From: AMG 900, a potent inhibitor of aurora kinases causes pharmacodynamic changes in p-Histone H3 immunoreactivity in human tumor xenografts and proliferating mouse tissues

Figure 1

AMG 900 inhibits p-Histone H3 and increases the percentage of G 2 M cells in a dose-dependent manner in COLO 205 tumors and mouse bone marrow measured by Flow Cytometry (FCM). Mice bearing established tumors were orally administered a single dose of vehicle alone or AMG 900 at 3.75, 7.5, or 15 mg/kg. Bone marrow and tumor specimens were collected three hours after treatment (n = 10 per treatment group) and processed for p-Histone H3 and DNA content analysis by FCM. (A) Representative cell cycle profiles of bone marrow (upper panel) and tumor (lower panel, COLO 205 tumor cells were identified using an anti-cytokeratin antibody).
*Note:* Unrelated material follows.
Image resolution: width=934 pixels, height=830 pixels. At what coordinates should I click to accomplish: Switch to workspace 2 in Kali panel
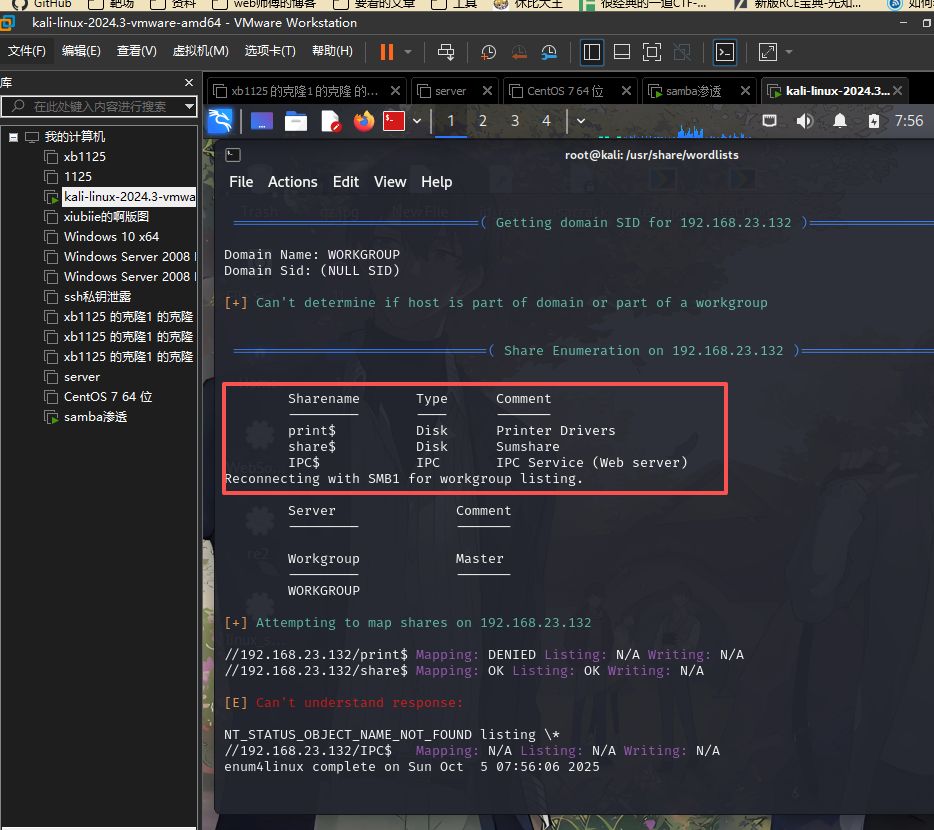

AMG 900 treatment decreases the p-Histone H3 positive cell population in G2M detectable in the vehicle-treated control (blue, arrow). Column graphs represent the percentage of p-Histone H3 positive G2M cells (B and C) and G2M cells (D and E) for each treatment group (mean + SE). Statistical significance was determined by comparing the individual AMG 900 treatment groups with vehicle-treated control (*P <0.0001).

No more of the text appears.